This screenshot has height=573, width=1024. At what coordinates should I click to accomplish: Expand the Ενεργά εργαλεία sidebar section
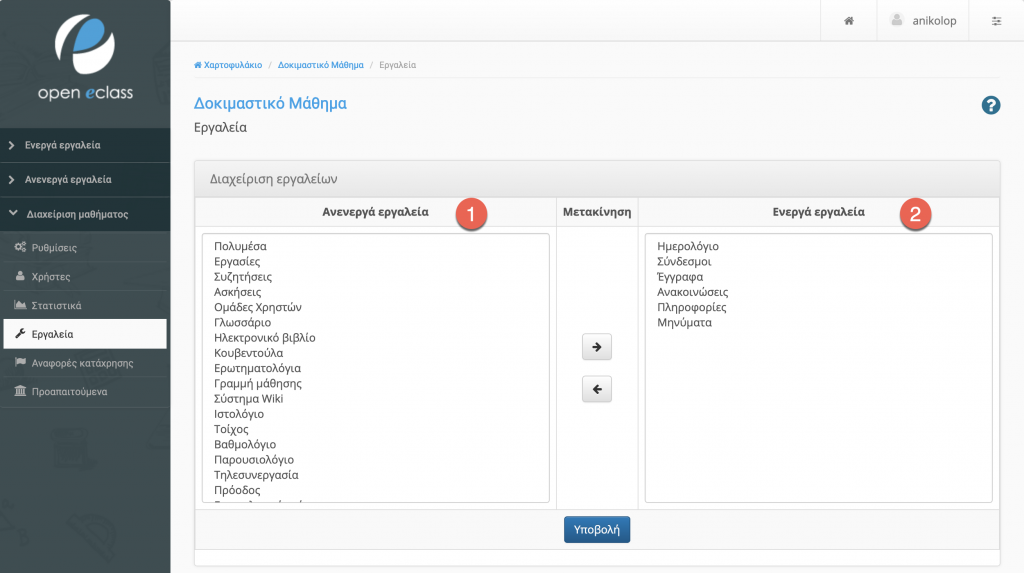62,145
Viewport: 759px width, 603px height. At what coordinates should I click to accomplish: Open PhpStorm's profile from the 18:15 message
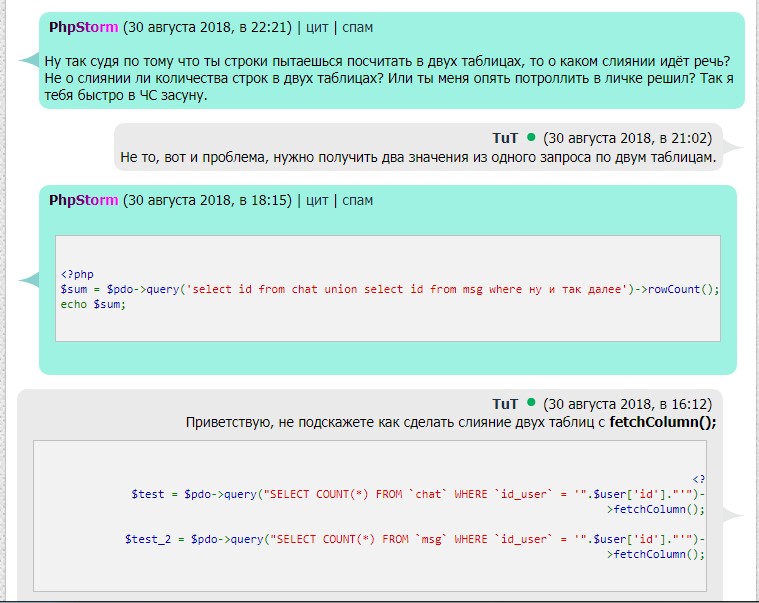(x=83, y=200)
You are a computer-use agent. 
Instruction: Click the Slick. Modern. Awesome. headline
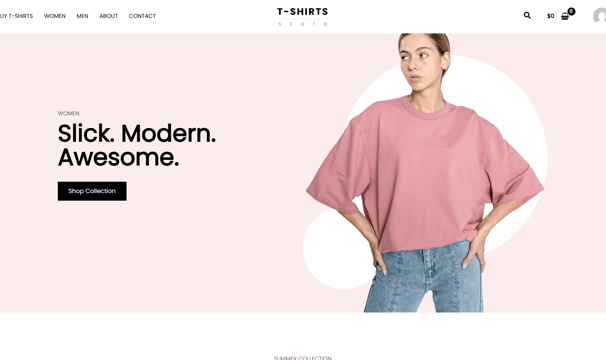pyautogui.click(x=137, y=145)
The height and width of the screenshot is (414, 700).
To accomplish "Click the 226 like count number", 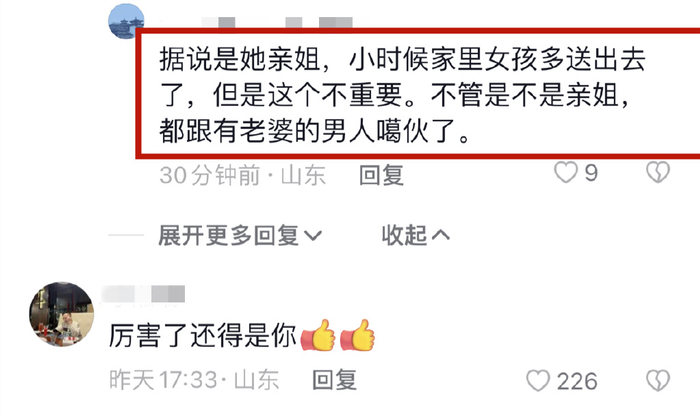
============================================================
- **PROBLEM TO WORK ON**: Return, exactly as they stand, all of the lines above, but not the pictures.

- **EXERCISE SOLUTION**:
This screenshot has height=573, width=1024. At what coordinates should I click to accomplish: Expand the Ενεργά εργαλεία sidebar section
62,145
Viewport: 759px width, 603px height. At what coordinates should I click to accomplish: Open PhpStorm's profile from the 18:15 message
(x=83, y=200)
You are a computer-use agent. 
Instruction: Click the Slick. Modern. Awesome. headline
pyautogui.click(x=137, y=145)
The height and width of the screenshot is (414, 700).
To accomplish "Click the 226 like count number", 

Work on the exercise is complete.